OVERVIEW OF LITERATURE
Although reports of the incidence of and risk factors for POH in different spinal disorders have recently been published, we are not aware of the comprehensive evaluation of POH following surgery for ASD.
METHODS
We examined medical records from a single central database for 65 patients receiving surgical treatment for ASD. Statistical comparisons were made between patients who experienced postoperative POH and those who did not, by examining patient and operative characteristics, such as age, sex, comorbidities, functional status, preoperative neurological function, vertebral fractures, three-column osteotomy, total operative time, estimated blood loss, length of stay, and radiographic parameters. The determinants of POH were assessed using multiple logistic regression.
RESULTS
We showed that postoperative POH was a complication of ASD surgery, with a 9% incidence rate. Patients with POH were statistically considerably more likely to require supported walkers due to partial paralysis and to have comorbidities including diabetes and neurodegenerative disease (ND).
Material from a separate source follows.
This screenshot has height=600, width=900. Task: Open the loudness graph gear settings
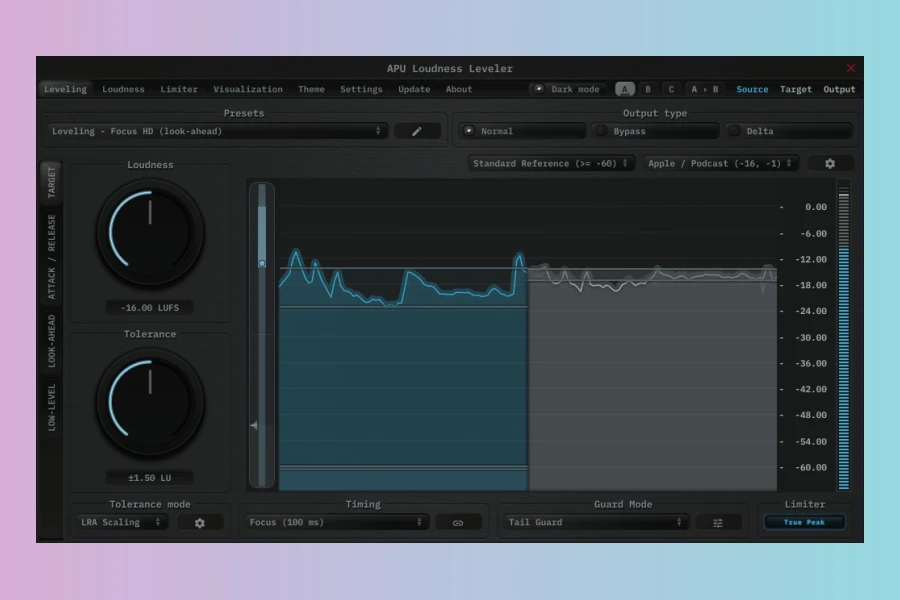pos(829,163)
Furthermore, ND was an independent risk factor for postoperative POH (odds ratio, 4.073; 95% confidence interval, 1.094-8.362; p =0.020). Moreover, perioperative evaluation of the inferior vena cava showed that patients with postoperative POH had preoperative congestive heart failure and had hypovolemia lower postoperative diameter of the inferior vena cava than patients without POH.
CONCLUSIONS
Postoperative POH is a potential complication of ASD surgery. The most pertinent risk factor is having an ND. According to our study, patients who have surgery for ASD may experience alterations in their hemodynamics.